De acuerdo con un comunicado de la entidad, los ocho hombres se alejaron el pasado 2 de septiembre de la embarcación principal a bordo de pequeñas lanchas utilizadas para actividades pesqueras a raíz del ataque de las fuerzas extranjeras.
La noticia sobre su localización llegó después de varias horas de incertidumbre entre sus familiares y organizaciones de derechos humanos, que reclamaban información sobre el destino de los tripulantes.
Este sábado, durante una audiencia constitucional de hábeas corpus en la ciudad de Manta, el Comité Permanente por la Defensa de los Derechos Humanos (CDH) denunció que, de los 17 pescadores que zarparon legalmente en el Conquista II, solamente nueve habían regresado al país.
Los tripulantes retornados llegaron a la ciudad de Manta junto con otros pescadores de embarcaciones intervenidas en los últimos días y enfrentaron una audiencia debido a las acusaciones de presuntos vínculos con el narcotráfico.

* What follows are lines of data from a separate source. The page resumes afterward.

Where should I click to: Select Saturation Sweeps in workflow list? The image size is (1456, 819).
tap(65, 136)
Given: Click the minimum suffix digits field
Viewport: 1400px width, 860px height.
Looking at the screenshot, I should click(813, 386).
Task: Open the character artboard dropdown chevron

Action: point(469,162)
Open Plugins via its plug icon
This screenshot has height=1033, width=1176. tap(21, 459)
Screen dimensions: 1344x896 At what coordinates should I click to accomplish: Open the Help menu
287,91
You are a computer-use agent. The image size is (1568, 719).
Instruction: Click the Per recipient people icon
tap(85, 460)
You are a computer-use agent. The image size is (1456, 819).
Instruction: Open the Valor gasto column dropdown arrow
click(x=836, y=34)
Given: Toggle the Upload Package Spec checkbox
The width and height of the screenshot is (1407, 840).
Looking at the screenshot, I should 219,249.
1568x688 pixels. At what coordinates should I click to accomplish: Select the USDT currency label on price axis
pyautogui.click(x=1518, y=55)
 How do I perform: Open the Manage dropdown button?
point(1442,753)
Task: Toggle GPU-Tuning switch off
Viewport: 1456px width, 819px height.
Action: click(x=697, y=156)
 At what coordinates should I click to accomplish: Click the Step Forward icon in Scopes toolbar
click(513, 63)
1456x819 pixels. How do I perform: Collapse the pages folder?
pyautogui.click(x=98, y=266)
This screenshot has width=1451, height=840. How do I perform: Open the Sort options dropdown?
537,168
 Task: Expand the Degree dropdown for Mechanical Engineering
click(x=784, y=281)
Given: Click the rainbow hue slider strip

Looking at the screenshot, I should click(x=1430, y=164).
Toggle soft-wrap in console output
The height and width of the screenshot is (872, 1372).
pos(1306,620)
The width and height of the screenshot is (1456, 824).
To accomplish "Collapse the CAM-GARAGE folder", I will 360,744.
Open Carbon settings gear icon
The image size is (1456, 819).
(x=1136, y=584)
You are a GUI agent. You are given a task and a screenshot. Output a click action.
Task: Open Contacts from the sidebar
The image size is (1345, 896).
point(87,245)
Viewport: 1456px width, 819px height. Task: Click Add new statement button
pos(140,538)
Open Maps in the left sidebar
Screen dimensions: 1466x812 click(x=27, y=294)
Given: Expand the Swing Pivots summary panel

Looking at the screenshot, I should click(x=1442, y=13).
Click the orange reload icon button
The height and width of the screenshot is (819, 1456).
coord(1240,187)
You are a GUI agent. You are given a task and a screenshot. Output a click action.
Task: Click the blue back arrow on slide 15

Sin embargo, el juez determinó que no existían elementos para calificar la flagrancia y dispuso la liberación de los 28 pescadores que permanecieron detenidos.
Durante la audiencia, el magistrado ordenó requerir información urgente a la Armada, la Policía, la Cancillería y la Embajada de Estados Unidos para esclarecer el paradero de los ocho pescadores entonces desaparecidos.
La Armada también informó que 26 ocupantes de la embarcación ecuatoriana María Candelaria, cuarta embarcación interceptada por los militares estadounidenses en nueve días, están en proceso de traslado hacia Manta.
Los gobiernos de Ecuador y Estados Unidos sostienen que las naves intervenidas funcionaban como puntos de reabastecimiento de combustible para actividades de narcotráfico vinculadas con la organización criminal Los Choneros.
No obstante, los pescadores y sus familiares rechazan esos señalamientos y aseguran que realizaban trabajos pesqueros.
En total suman siete embarcaciones ecuatorianas que este año han sido atacadas en altamar por parte de las fuerzas navales estadounidenses.
En opinión del abogado Fernando Bastias, del CDH, “todo es un show y siguen jugando con la seguridad de las personas. La ineptitud pone en riesgo la vida e integridad de las personas”.